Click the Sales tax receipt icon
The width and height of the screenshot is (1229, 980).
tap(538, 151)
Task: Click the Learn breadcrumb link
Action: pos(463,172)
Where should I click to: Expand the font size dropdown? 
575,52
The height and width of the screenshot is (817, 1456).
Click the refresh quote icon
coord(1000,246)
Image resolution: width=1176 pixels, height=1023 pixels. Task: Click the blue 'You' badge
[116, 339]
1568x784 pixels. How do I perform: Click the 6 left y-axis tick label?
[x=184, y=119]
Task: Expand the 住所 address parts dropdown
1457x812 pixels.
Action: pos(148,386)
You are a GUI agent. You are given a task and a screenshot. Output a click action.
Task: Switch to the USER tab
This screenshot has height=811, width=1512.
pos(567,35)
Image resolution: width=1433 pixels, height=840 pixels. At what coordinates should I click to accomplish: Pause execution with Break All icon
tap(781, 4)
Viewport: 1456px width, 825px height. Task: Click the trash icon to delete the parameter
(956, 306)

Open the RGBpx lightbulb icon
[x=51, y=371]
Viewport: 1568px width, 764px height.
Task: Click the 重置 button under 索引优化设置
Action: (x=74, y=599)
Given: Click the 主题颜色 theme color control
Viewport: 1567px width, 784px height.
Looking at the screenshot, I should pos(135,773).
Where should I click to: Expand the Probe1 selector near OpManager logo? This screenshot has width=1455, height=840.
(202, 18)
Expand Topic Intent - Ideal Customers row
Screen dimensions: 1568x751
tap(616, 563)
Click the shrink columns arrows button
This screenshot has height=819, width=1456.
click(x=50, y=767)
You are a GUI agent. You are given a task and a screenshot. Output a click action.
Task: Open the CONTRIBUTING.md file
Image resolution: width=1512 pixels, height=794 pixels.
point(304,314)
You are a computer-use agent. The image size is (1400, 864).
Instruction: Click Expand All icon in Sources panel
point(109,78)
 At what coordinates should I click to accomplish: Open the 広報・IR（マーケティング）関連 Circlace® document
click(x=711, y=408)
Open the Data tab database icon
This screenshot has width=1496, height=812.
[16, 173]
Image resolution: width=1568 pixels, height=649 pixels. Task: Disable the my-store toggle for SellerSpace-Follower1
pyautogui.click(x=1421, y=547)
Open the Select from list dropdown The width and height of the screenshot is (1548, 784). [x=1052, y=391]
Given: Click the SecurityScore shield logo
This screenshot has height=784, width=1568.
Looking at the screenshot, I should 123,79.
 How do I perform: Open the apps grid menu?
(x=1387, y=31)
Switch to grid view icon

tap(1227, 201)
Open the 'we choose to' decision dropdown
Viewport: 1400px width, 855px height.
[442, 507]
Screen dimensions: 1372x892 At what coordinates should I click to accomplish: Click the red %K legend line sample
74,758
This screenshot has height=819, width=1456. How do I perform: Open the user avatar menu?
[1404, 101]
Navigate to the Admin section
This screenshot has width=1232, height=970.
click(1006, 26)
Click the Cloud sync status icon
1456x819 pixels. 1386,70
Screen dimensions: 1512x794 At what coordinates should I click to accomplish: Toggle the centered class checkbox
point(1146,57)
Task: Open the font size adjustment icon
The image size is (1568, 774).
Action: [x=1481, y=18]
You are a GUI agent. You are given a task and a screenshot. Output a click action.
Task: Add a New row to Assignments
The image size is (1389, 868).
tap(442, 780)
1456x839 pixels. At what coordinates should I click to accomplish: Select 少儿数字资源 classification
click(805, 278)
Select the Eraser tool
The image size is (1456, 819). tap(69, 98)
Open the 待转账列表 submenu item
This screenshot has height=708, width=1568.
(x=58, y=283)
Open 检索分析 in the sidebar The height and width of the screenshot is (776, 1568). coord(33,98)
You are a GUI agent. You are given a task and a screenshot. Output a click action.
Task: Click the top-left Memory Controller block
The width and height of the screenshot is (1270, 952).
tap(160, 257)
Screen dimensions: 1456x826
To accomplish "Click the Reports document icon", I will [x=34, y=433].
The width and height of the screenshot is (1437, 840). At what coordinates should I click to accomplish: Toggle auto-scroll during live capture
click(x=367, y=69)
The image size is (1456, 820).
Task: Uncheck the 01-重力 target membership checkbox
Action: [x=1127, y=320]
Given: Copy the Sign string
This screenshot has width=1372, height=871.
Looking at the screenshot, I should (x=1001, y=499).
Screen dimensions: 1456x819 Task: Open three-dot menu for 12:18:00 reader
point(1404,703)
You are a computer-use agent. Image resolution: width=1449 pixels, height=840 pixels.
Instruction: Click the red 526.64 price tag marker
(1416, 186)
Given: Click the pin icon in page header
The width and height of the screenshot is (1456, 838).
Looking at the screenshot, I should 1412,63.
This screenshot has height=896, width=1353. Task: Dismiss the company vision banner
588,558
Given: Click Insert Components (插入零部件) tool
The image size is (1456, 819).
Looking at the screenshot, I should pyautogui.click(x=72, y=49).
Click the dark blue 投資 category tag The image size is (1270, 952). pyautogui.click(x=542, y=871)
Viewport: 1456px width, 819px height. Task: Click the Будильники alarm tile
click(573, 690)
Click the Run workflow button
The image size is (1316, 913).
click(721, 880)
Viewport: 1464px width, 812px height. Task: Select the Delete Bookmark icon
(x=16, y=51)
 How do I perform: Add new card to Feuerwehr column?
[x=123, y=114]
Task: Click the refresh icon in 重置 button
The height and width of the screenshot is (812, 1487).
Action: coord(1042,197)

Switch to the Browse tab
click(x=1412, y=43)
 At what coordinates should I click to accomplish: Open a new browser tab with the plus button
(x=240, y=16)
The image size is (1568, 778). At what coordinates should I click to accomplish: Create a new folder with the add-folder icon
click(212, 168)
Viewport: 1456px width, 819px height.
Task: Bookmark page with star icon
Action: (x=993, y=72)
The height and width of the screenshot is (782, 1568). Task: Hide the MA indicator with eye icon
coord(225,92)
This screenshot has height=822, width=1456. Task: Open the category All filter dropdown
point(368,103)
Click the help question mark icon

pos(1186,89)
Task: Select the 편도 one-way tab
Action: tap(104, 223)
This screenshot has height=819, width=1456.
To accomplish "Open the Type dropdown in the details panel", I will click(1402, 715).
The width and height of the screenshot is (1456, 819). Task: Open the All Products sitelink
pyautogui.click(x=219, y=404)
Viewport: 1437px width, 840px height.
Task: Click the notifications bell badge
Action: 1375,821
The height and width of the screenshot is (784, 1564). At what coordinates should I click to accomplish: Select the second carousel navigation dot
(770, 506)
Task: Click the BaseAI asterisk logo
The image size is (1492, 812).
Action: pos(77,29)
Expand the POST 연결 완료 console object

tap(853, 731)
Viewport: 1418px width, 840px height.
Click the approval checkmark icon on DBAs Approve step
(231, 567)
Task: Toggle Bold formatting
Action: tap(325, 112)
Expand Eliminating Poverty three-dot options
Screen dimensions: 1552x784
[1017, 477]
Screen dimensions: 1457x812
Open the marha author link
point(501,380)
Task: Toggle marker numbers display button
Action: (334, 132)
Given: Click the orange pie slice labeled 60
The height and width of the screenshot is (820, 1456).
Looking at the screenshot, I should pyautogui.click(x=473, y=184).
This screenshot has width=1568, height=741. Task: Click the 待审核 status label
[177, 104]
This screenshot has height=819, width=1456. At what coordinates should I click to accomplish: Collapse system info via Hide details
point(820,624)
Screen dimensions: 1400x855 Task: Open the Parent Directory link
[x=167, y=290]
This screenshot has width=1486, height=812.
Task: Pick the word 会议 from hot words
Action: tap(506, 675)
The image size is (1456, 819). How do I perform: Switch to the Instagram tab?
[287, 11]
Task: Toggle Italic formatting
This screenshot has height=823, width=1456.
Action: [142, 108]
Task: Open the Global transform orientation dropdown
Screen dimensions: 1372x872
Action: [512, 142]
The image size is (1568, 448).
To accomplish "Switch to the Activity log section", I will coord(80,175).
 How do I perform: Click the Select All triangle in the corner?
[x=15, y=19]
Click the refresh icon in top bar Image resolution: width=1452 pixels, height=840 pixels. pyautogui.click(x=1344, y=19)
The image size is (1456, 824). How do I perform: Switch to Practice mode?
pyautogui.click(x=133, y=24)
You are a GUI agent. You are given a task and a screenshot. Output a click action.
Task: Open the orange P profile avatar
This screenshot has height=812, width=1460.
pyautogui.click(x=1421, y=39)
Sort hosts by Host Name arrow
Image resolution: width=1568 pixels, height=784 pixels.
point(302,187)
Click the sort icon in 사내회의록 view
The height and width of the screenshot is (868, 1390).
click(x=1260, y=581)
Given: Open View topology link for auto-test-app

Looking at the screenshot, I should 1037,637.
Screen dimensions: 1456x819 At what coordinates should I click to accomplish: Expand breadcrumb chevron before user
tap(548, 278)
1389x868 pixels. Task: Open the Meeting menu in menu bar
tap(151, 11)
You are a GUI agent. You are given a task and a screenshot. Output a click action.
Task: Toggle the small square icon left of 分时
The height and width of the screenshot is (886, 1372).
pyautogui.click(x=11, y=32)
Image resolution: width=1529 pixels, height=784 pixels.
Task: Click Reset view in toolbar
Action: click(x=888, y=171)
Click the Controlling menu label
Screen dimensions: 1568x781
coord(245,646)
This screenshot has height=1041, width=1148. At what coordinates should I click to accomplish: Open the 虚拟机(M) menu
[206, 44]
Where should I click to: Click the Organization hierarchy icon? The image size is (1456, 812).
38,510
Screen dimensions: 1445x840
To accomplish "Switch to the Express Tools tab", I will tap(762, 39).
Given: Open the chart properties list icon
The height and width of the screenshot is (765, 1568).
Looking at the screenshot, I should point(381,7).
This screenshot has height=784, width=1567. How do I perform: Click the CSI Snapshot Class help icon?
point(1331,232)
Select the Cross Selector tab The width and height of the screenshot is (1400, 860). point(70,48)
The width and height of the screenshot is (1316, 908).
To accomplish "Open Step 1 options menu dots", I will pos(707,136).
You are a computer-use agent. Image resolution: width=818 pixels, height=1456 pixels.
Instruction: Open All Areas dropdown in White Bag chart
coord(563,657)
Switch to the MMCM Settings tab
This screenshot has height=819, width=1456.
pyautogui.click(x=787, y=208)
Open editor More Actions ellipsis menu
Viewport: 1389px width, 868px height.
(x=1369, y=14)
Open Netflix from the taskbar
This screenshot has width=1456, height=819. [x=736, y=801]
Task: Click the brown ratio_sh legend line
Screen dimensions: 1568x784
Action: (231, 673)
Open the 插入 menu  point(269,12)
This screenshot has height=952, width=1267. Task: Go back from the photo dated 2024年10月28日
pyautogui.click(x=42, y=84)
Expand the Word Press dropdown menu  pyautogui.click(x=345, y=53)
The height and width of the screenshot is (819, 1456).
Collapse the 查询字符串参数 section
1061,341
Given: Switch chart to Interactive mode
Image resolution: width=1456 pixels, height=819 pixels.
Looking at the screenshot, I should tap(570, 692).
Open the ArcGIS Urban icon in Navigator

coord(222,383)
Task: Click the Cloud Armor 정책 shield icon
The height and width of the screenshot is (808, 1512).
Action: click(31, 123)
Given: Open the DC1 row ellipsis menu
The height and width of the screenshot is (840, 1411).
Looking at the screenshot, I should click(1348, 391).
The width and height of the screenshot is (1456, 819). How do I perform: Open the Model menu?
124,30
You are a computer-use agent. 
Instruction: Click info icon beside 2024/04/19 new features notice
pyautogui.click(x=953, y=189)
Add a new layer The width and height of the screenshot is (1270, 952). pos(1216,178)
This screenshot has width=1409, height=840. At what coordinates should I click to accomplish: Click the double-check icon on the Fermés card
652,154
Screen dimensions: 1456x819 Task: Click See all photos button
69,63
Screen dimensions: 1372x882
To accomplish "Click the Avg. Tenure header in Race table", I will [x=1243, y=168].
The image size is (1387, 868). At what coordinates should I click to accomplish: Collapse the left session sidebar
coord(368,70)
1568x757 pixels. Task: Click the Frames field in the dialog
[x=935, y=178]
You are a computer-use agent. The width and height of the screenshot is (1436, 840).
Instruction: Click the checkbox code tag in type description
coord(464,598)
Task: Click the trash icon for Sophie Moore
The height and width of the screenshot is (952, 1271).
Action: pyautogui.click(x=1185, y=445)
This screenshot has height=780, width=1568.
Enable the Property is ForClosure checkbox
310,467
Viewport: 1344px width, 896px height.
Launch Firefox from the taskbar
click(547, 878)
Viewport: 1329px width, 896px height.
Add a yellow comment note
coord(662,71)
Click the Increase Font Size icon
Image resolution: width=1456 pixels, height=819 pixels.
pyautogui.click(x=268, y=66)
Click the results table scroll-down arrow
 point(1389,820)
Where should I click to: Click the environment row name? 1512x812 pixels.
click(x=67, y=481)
■ ■ ■ ■ ■ ■ ■
**EXERCISE DESCRIPTION**
From the listing above, pick out each line where the word "shield" appears.

**SOLVED PROBLEM**
Given: Click the SecurityScore shield logo
Task: Click the Cloud Armor 정책 shield icon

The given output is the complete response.